Наиболее серьезная угроза над советским Кавказом нависла летом 1942 года. Гитлер поставил своим войскам задачу в ходе летнее-осенней кампании 1942 года лишить СССР основных экономических баз на юге страны и овладеть кавказской нефтью. С этой целью основные силы врага сосредоточивались на южном участке советско-германского фронта. Советское руководство не сумело правильно оценить силы и намерения противника, вследствие чего весной и летом 1942 года наши войска потерпели на юге ряд тяжелых поражений и вынуждены были оставить восточные области Украины, отступая в направлении Дона. В плену оказались сотни тысяч людей.

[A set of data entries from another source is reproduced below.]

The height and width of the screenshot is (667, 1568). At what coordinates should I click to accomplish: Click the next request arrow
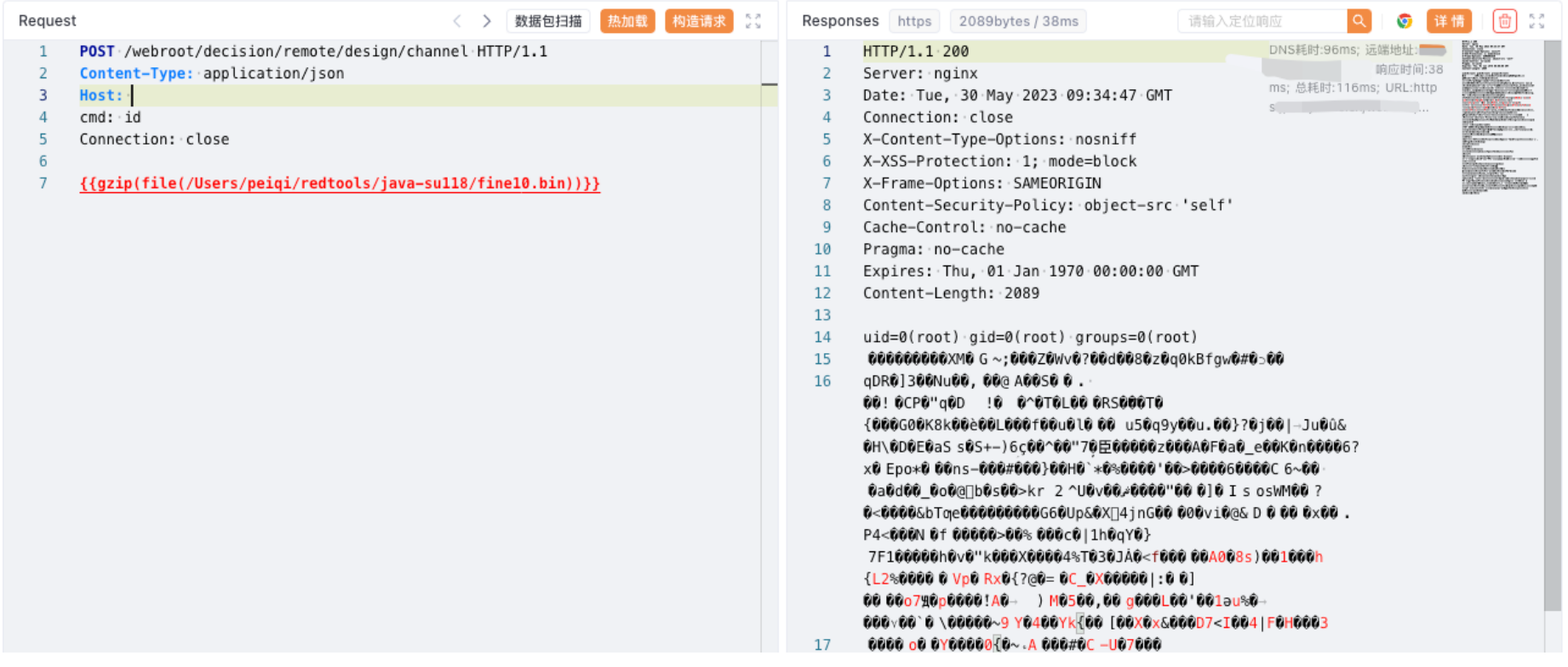[487, 21]
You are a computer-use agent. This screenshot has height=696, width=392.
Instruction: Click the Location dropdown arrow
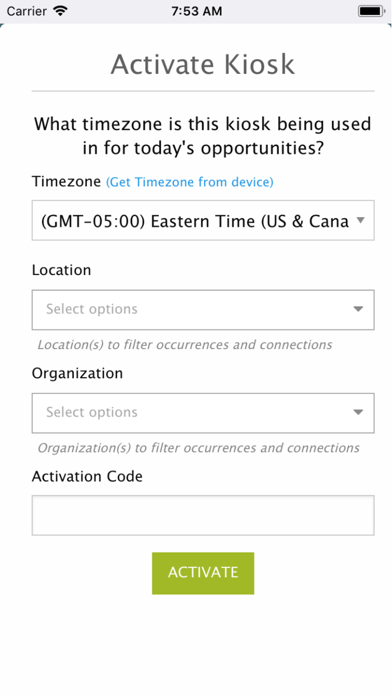358,309
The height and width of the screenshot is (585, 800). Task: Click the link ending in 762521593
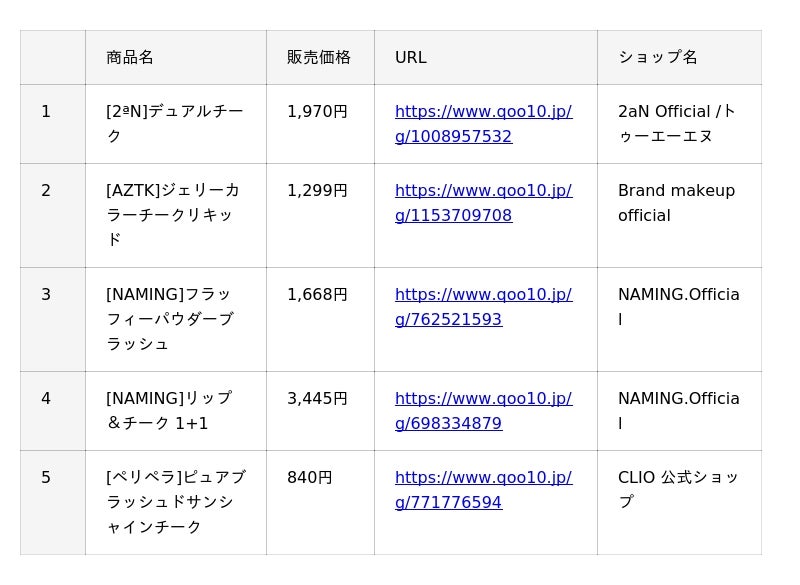[483, 307]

Войска Северокавказского (командующий маршал Буденный, начальник штаба генерал-лейтенант Антонов, член Военного совета Селезнев) и Южного фронтов, оборонявшие донские рубежи были немногочисленны и истощены предыдущими боями. В начале августа 1942 года маршал Буденный докладывал в Ставку, что в армиях Северокавказского фронта (28 июля в него были влиты остатки Южного фронта) имелось лишь 24 тысячи активных штыков, 94 самолета и ни одного танка. Боезапасы, продфураж, медикаменты также были на исходе; их доставка осуществлялась через Закавказье и была очень ограничена. После ударов врага войска фронта были прижаты к черноморскому побережью, и оголили всю центральную и восточную часть Предкавказья. Сил для обороны всех подступов к Закавказью с севера фронт не имел. На ставропольско-грозненском направлении в начале августа действовала Донская группа Северо-Кавказского фронта, состоявшая из войск лишь одной малочисленной 37-й армии.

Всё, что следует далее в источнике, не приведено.